The outbreak at Madrid was like a beacon-signal which, being caught up after some hesitation by a single district, was then rapidly repeated by the rest. In each province leaders came forward to organise the rebellion upon a strictly provincial basis; and thus, instead of a single great movement, which at the outset might have failed from sheer unwieldiness, there were a dozen, all working upon different lines yet all animated by the same spirit—intense rage at the idea of turning Spain into a dependency of France, and, as a natural consequence, mad and uncalculating hatred of the French. In the later stages, as shall be seen, the provincial leaven in the national ferment was in danger of reducing the whole to naught; but at the outset its value was incalculable.
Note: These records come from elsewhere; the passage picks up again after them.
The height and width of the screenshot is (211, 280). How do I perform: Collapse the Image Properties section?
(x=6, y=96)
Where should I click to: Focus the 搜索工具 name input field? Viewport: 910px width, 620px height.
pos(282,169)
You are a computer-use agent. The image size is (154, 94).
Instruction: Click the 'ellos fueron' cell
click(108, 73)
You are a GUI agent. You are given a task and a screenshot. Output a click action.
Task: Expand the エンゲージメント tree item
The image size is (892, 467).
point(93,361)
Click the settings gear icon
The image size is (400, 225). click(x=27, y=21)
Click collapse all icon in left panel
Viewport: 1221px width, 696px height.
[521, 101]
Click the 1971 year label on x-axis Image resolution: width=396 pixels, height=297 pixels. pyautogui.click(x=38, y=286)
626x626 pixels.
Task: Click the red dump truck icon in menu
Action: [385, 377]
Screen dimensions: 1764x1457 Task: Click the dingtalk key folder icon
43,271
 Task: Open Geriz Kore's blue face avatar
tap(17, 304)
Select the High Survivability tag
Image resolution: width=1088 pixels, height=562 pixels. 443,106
Moreover, the provincial spirit was itself due in great measure to the conformation of the country, Spain being subdivided by chains of impassable mountains. Hence even the enemy was to some extent compelled to defer to it, because his troops could not often pass easily or rapidly from district to district. Catalonia, to take the extreme case, remained from beginning to end of the struggle practically a distinct seat of war.
Asturias, which had opened the eight centuries of conflict with the Moors, was also the first province to rise against the French. From the 9th of May onward there were disturbances in its capital, Oviedo, where, as it happened, the Provincial Council was in session. This body, a relic of earlier days of autonomy, furnished a centre of direction and organisation which did its work so well that on the 24th the city and the surrounding country rose with one accord, imprisoned the partisans of the French, and on the next day formally declared war against Napoleon Bonaparte.
Nor was this magnificent audacity a mere matter of words, for at the same time the council ordered eighteen thousand men to be raised for the defence of Asturias against invasion, and a few days later, May 30th, despatched two emissaries to London to beg help of the British Government. On the very day when these gentlemen sailed, Galicia likewise rose and secured for the national cause the two great arsenals of Coruña and Ferrol, with their garrisons of some forty thousand men. Leon meanwhile had already proclaimed the sovereignty of King Ferdinand; and the spirit of insurrection passed rapidly through the northern provinces, while Aragon, Valencia, Murcia, and Andalusia caught it up in the east and south, occasionally with outbreaks of bloodthirsty frenzy against real or supposed traitors. In a few weeks the French could hardly be said to hold a foot of Spanish soil outside the range of their cannon. Then, however, the evils of the provincial system began to appear. Committees sprang up in all directions to govern the several provinces, levy troops, and use their resources for the conduct of the war.